#### SOURCE TEXT:
*-*-*
Five Things to Know About French Enlightenment Genius Émilie du Châtelet
She was brilliant and unconventional, but her life had a tragic end
Editor's note, December 17, 2021: In honor of Émilie du Châtelet's 315th birthday, Google is highlighting the contributions of this French Enlightenment thinker with a Doodle. Read our 2017 story about her accomplishments below.
You probably haven’t heard of Émilie du Châtelet. But without her contributions, the French Enlightenment of the 1700s would have looked much different. Here are five things to know about this groundbreaking, tragic figure.
She was a polymath who ignored the gender norms of her time
Du Châtelet, born on December 17, 1706 as Gabrielle Émilie le Tonnelier de Breteuil, was born at a time when women weren't normally active in public intellectual life. Unlike most women of the time, she had a lot of advantages that allowed her fierce intellect to thrive. For one thing, her family was wealthy and influential. “Her father, Louis Nicolas le Tonnelier de Breteuil, was a high ranking official of the court of Louis XIV,” writes APS News. “The de Breteuil family was part of French aristocratic society, and as such they entertained often. Distinguished scientists and mathematicians were frequent visitors to the household.”
As a young woman, Du Châtelet learned to speak six languages and was educated in math and science among her other studies, APS News writes. Although women weren’t supposed to be interested in such things, her father recognized her talent and ambition, and introduced her to his scientific visitors.
She did her own work...
As an author, du Châtelet is remembered for Institutions de physique, a physics textbook that engaged with physics ideas current in France during her lifetime and made its own propositions.
“Published in 1740, her Institutions shows the influence of Descartes and logical premises from Leibniz that continued to govern scientific inquiry into the twentieth century, and illustrates the ways in which French thinkers challenged and corrected some of Newton’s mechanical theories,” writes Stacy Wykle for Ransom Center Magazine.
*-*-*
#### EXERCISE REQUIREMENTS:
• 1. According to the article on Émilie du Châtelet, how many languages did she learn to speak as a young woman?
• 2. Continue the article on Émilie du Châtelet from its last sentence.
The entries that follow have no connection to the article on Émilie du Châtelet.
*-*-*
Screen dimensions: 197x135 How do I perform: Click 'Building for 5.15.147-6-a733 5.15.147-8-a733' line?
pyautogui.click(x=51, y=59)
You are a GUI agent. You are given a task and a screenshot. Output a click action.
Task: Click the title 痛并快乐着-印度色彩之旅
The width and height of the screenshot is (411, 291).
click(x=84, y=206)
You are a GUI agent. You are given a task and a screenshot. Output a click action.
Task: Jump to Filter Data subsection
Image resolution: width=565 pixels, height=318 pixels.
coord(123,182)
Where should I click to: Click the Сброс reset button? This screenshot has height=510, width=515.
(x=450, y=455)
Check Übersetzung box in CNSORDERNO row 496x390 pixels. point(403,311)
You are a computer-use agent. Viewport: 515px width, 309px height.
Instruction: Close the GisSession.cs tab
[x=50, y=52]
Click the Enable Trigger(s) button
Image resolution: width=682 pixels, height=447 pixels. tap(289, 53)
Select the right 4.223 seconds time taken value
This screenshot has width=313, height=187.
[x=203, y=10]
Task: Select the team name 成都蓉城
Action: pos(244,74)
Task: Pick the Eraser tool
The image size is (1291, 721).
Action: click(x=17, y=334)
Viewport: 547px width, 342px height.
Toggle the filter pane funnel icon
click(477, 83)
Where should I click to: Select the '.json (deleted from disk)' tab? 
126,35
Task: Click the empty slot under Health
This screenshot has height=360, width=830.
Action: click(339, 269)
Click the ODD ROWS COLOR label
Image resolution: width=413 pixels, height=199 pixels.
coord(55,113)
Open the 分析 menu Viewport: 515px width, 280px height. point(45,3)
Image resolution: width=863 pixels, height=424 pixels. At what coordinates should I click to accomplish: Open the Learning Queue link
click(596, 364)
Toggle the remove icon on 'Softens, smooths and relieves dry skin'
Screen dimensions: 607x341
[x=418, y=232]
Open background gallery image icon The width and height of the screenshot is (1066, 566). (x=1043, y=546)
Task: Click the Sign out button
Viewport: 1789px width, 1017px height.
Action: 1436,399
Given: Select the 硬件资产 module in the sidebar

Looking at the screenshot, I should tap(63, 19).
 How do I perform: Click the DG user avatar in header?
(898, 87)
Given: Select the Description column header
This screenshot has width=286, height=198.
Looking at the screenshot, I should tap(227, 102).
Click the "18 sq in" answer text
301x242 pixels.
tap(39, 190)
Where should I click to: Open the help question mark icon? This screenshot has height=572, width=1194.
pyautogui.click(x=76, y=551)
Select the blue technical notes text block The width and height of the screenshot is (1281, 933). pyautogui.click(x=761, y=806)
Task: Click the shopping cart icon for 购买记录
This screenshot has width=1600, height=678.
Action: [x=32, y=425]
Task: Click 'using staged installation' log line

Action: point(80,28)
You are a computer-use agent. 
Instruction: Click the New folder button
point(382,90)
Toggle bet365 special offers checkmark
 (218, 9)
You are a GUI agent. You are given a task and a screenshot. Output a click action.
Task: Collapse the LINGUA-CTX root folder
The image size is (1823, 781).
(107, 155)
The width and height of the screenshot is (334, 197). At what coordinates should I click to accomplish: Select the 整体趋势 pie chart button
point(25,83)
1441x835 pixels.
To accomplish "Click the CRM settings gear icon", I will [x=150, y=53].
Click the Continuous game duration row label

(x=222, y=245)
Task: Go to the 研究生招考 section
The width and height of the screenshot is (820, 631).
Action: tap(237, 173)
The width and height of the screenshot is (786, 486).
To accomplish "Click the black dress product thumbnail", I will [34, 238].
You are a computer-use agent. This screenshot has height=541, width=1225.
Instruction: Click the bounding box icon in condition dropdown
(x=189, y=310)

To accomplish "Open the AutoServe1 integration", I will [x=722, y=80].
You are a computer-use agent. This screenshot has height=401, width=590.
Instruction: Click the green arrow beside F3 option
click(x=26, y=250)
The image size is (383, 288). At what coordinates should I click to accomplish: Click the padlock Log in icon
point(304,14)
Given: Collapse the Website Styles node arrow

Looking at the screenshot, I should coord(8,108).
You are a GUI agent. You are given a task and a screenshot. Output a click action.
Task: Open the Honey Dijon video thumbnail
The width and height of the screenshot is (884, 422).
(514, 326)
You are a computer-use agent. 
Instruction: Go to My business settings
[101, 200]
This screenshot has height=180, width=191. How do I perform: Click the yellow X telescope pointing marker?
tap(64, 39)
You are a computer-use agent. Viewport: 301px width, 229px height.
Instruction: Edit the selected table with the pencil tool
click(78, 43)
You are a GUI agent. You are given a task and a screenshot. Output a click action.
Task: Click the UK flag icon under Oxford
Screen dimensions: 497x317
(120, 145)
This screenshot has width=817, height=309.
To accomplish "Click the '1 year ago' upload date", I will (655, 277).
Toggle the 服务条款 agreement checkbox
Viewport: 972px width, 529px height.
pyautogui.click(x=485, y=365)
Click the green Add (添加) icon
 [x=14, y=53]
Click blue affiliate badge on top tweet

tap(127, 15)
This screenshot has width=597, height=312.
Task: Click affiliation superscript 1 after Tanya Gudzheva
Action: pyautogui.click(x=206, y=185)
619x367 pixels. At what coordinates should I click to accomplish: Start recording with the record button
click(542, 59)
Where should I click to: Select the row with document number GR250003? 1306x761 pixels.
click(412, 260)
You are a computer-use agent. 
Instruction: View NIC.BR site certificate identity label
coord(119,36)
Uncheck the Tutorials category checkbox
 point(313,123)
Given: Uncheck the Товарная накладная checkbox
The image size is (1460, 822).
*-*-*
#### RESPONSES FOR EACH TASK:
• 1. Six.

• 2.
...but also important translations
Du Châtelet is also remembered as a translator, particularly of some of the works of Newton as well as Bernard Mandeville’s The Fable of the Bees, a parable about status and economics that probably had some interesting resonances in the luxe circles that du Châtelet ran in. Translating, editing and annotating works gave her a power that her own work probably would not have—not because of its potential greatness but because of the obstacles she faced as a female public intellectual.
“In their pivotal role as the ‘négocians,’ or the gatekeepers of cross-Channel intellectual exchange, translators in the Enlightenment wielded enormous power and influence,” writes scholar Marie-Pascale Pieretti. In the introduction to her translation of The Fable of the Bees, she writes, du Châtelet “emphasized the connection between her condition as a woman writer and her activity as a translator. Citing educational and social reasons, du Châtelet provides in her preface an exemplary articulation of difficulties facing women who hoped to engage in public intellectual life.” She deplored the fact that women were excluded from working in the sciences and publishing their own work, and said that translation was a way for them to enter those fields through a side door.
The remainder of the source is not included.